For all its attempts to present itself as a convergence of sensible conservative thinkers, CPAC’s great success is as a monument to conservative insensibility. Its speakers, press, and punters reveal an elegant if discomforting truth: that the difference between the right and the alt-right is little more than pedigree, education, and media training. What separates Tony Abbott from, say, Raheem Kassam is the sad reality that one was elected to turn his predjudices into policy, where the other has only dreamt of it.
People fretting over the intermingling of these ‘extremists’ with Australian conservatism’s best and brightest are fretting over a horse that bolted back around Pauline Hanson’s maiden speech to parliament. CPAC slots so seamlessly into the sour quality of Australian discourse right now that it’s a wonder that they don’t set up permanent shop in Barangaroo casino. They could tour the state Royal Shows, selling showbags containing a pamphlet explaining how no law can remove your right to place this bag over your head and inhale your liberty.
Cooper has said that CPAC Aus. is aiming to be an annual occurrence.

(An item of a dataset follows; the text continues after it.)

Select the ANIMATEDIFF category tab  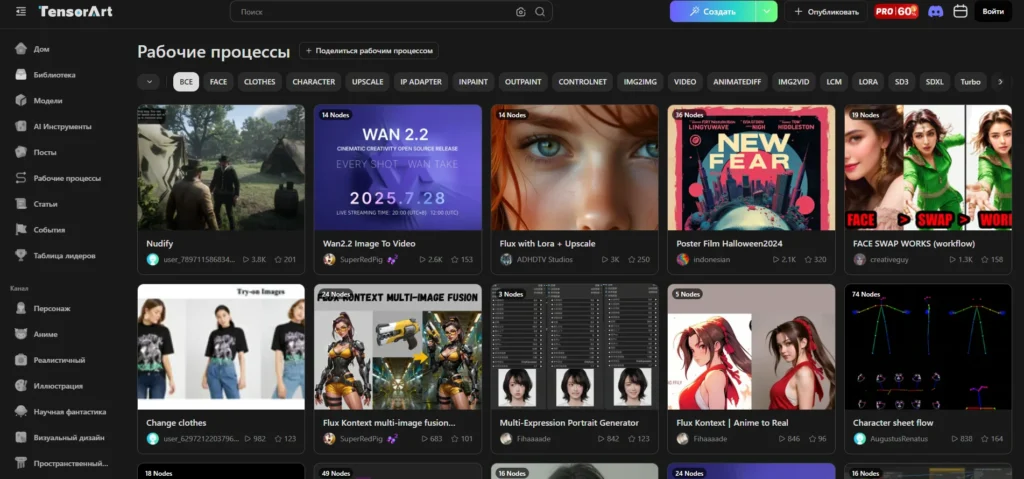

This first trip has certainly caused a stir, with attendees and protestors clashing outside the conference. But you have to wonder if there’s really a need for CPAC in Australia considering it’s selling pricey tickets to a show doled out daily by Australia’s media and politicians, the cost of which rarely exceeds that of a $3.00 paper and the going street-price of Xanax.
‘Protect the future, fight on’ is the motto of CPAC Sydney and in the ‘fight on’ we see a glimmer of conservative honesty. Never stop fighting. We see this in play with CPAC’s main acts. When Mark Latham tightens his girdle to affect a bow for ‘the Great Donald’ and wetly huffs ‘what a magnificent audience of deplorables’ to a gaggle of red-faced gronks and pundits, he attains a plain of honesty usually reserved for clowns. It is the honesty of smashing a meringue pie in your face and laughing along with the peanut gallery.
At CPAC, Latham, Abbott, Albrechtson, Farage and co. can do away with pretense and reveal the four word slogan at the root of their beliefs: ‘ain’t I a stinker?’.
And on that point it’s hard to argue with them.